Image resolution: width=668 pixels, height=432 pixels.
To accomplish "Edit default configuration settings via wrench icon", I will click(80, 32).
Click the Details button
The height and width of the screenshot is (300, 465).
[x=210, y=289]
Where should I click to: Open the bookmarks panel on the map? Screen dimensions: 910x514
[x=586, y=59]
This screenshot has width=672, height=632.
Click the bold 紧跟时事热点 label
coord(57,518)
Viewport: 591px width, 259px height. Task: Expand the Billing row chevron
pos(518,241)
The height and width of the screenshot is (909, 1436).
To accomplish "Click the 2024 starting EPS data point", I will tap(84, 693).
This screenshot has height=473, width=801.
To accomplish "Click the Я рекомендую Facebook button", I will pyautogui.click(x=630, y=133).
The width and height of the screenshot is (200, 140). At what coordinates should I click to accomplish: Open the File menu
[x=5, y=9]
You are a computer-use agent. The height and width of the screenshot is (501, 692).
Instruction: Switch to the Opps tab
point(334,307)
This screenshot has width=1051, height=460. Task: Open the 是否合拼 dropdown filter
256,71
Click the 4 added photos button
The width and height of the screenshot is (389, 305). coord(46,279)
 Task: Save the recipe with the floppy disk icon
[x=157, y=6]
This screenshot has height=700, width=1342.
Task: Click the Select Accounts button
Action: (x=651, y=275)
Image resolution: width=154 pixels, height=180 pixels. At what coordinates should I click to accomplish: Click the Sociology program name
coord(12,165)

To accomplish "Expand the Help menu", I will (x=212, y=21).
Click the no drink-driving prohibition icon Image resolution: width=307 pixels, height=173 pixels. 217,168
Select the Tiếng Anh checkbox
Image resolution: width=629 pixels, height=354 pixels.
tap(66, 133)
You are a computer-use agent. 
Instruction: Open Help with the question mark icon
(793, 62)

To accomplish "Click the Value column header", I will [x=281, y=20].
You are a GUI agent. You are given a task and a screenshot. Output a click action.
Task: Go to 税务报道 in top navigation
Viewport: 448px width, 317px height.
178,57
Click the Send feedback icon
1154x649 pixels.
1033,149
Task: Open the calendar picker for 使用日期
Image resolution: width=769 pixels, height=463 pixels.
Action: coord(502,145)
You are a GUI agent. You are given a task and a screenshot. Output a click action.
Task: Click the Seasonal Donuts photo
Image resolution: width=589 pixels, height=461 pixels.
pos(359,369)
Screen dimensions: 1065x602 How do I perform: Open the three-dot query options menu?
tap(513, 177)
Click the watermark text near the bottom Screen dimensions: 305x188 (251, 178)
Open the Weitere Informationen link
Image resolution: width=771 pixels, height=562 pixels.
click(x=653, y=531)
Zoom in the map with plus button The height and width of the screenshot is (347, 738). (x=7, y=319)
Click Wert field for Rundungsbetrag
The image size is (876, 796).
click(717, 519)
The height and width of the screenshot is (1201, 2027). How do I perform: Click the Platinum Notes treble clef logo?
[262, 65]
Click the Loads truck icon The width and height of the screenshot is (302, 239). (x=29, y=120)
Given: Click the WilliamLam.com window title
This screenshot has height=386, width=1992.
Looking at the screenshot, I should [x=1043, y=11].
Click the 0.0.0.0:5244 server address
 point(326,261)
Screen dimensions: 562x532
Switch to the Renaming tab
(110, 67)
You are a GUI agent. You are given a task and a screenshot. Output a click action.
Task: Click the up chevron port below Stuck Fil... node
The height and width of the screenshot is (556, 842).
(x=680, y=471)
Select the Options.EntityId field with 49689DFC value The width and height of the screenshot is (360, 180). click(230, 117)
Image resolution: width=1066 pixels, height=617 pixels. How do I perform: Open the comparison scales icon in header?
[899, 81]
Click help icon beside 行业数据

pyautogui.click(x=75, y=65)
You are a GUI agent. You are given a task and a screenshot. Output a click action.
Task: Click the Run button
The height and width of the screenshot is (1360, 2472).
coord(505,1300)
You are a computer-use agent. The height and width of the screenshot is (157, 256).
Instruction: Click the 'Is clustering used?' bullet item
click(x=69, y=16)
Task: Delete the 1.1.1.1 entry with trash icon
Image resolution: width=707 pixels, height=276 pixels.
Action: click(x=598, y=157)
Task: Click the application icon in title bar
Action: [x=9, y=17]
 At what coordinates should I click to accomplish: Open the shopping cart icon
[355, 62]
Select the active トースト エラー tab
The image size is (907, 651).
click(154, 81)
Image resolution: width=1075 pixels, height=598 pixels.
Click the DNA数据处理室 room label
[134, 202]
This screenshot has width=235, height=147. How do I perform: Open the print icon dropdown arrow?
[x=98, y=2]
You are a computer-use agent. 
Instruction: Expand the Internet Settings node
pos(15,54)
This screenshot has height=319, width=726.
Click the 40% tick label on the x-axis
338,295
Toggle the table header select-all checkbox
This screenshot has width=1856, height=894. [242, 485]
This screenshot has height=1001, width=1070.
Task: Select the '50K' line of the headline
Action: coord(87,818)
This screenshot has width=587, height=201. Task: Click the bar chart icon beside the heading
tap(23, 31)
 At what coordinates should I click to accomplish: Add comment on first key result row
————
- **What the exercise asks**
Extract everything in the material above from the line containing "Select the Options.EntityId" down to the line containing "Action: coord(87,818)", including both of those lines, and reproduce each line without change.

- **Result for this task**
Select the Options.EntityId field with 49689DFC value The width and height of the screenshot is (360, 180). click(230, 117)
Image resolution: width=1066 pixels, height=617 pixels. How do I perform: Open the comparison scales icon in header?
[899, 81]
Click help icon beside 行业数据

pyautogui.click(x=75, y=65)
You are a GUI agent. You are given a task and a screenshot. Output a click action.
Task: Click the Run button
The height and width of the screenshot is (1360, 2472).
coord(505,1300)
You are a computer-use agent. The height and width of the screenshot is (157, 256).
Instruction: Click the 'Is clustering used?' bullet item
click(x=69, y=16)
Task: Delete the 1.1.1.1 entry with trash icon
Image resolution: width=707 pixels, height=276 pixels.
Action: click(x=598, y=157)
Task: Click the application icon in title bar
Action: [x=9, y=17]
 At what coordinates should I click to accomplish: Open the shopping cart icon
[355, 62]
Select the active トースト エラー tab
The image size is (907, 651).
click(154, 81)
Image resolution: width=1075 pixels, height=598 pixels.
Click the DNA数据处理室 room label
[134, 202]
This screenshot has width=235, height=147. How do I perform: Open the print icon dropdown arrow?
[x=98, y=2]
You are a computer-use agent. 
Instruction: Expand the Internet Settings node
pos(15,54)
This screenshot has height=319, width=726.
Click the 40% tick label on the x-axis
338,295
Toggle the table header select-all checkbox
This screenshot has width=1856, height=894. [242, 485]
This screenshot has height=1001, width=1070.
Task: Select the '50K' line of the headline
Action: coord(87,818)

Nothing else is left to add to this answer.